[Stored entries from a collection]

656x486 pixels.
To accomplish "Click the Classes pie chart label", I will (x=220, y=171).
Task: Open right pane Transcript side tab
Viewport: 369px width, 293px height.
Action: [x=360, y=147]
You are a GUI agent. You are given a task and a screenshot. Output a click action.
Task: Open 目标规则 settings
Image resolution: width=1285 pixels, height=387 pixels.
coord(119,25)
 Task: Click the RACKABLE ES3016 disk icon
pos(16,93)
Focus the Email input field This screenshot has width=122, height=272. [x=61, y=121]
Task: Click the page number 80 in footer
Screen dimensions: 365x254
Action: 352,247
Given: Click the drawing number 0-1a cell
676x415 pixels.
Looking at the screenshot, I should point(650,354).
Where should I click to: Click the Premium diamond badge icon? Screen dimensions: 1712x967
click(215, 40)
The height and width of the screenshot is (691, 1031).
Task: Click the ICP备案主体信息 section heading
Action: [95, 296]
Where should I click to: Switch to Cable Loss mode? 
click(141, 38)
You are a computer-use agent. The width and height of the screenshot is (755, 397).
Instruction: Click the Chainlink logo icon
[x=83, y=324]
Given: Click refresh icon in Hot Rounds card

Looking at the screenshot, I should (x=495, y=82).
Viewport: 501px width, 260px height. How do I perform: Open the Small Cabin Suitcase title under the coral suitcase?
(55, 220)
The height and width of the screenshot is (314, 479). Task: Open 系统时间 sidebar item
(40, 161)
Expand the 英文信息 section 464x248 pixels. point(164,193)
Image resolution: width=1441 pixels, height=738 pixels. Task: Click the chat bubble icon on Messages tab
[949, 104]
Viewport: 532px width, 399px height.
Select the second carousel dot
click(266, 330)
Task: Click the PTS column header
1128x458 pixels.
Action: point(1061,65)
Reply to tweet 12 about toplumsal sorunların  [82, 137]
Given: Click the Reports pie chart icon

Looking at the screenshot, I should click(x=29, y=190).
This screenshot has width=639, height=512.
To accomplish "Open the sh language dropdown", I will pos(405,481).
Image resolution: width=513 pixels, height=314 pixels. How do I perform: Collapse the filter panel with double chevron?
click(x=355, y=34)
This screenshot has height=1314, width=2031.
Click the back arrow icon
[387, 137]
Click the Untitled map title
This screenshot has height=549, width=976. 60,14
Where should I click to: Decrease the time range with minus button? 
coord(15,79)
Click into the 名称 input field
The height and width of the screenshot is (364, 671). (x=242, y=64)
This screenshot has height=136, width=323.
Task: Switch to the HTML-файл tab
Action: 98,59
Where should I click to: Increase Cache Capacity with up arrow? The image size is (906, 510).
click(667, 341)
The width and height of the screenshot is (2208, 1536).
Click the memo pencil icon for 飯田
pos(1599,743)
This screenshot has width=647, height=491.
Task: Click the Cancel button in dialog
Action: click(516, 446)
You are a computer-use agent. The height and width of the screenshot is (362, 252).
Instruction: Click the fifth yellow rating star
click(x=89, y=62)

▸ **What this task involves**: Please copy out every entry above word for word, changing nothing.

▸ **Answer to the problem**:
656x486 pixels.
To accomplish "Click the Classes pie chart label", I will (x=220, y=171).
Task: Open right pane Transcript side tab
Viewport: 369px width, 293px height.
Action: [x=360, y=147]
You are a GUI agent. You are given a task and a screenshot. Output a click action.
Task: Open 目标规则 settings
Image resolution: width=1285 pixels, height=387 pixels.
coord(119,25)
 Task: Click the RACKABLE ES3016 disk icon
pos(16,93)
Focus the Email input field This screenshot has width=122, height=272. [x=61, y=121]
Task: Click the page number 80 in footer
Screen dimensions: 365x254
Action: 352,247
Given: Click the drawing number 0-1a cell
676x415 pixels.
Looking at the screenshot, I should point(650,354).
Where should I click to: Click the Premium diamond badge icon? Screen dimensions: 1712x967
click(215, 40)
The height and width of the screenshot is (691, 1031).
Task: Click the ICP备案主体信息 section heading
Action: [95, 296]
Where should I click to: Switch to Cable Loss mode? 
click(141, 38)
You are a computer-use agent. The width and height of the screenshot is (755, 397).
Instruction: Click the Chainlink logo icon
[x=83, y=324]
Given: Click refresh icon in Hot Rounds card

Looking at the screenshot, I should (x=495, y=82).
Viewport: 501px width, 260px height. How do I perform: Open the Small Cabin Suitcase title under the coral suitcase?
(55, 220)
The height and width of the screenshot is (314, 479). Task: Open 系统时间 sidebar item
(40, 161)
Expand the 英文信息 section 464x248 pixels. point(164,193)
Image resolution: width=1441 pixels, height=738 pixels. Task: Click the chat bubble icon on Messages tab
[949, 104]
Viewport: 532px width, 399px height.
Select the second carousel dot
click(266, 330)
Task: Click the PTS column header
1128x458 pixels.
Action: point(1061,65)
Reply to tweet 12 about toplumsal sorunların  [82, 137]
Given: Click the Reports pie chart icon

Looking at the screenshot, I should click(x=29, y=190).
This screenshot has width=639, height=512.
To accomplish "Open the sh language dropdown", I will pos(405,481).
Image resolution: width=513 pixels, height=314 pixels. How do I perform: Collapse the filter panel with double chevron?
click(x=355, y=34)
This screenshot has height=1314, width=2031.
Click the back arrow icon
[387, 137]
Click the Untitled map title
This screenshot has height=549, width=976. 60,14
Where should I click to: Decrease the time range with minus button? 
coord(15,79)
Click into the 名称 input field
The height and width of the screenshot is (364, 671). (x=242, y=64)
This screenshot has height=136, width=323.
Task: Switch to the HTML-файл tab
Action: 98,59
Where should I click to: Increase Cache Capacity with up arrow? The image size is (906, 510).
click(667, 341)
The width and height of the screenshot is (2208, 1536).
Click the memo pencil icon for 飯田
pos(1599,743)
This screenshot has width=647, height=491.
Task: Click the Cancel button in dialog
Action: click(516, 446)
You are a computer-use agent. The height and width of the screenshot is (362, 252).
Instruction: Click the fifth yellow rating star
click(x=89, y=62)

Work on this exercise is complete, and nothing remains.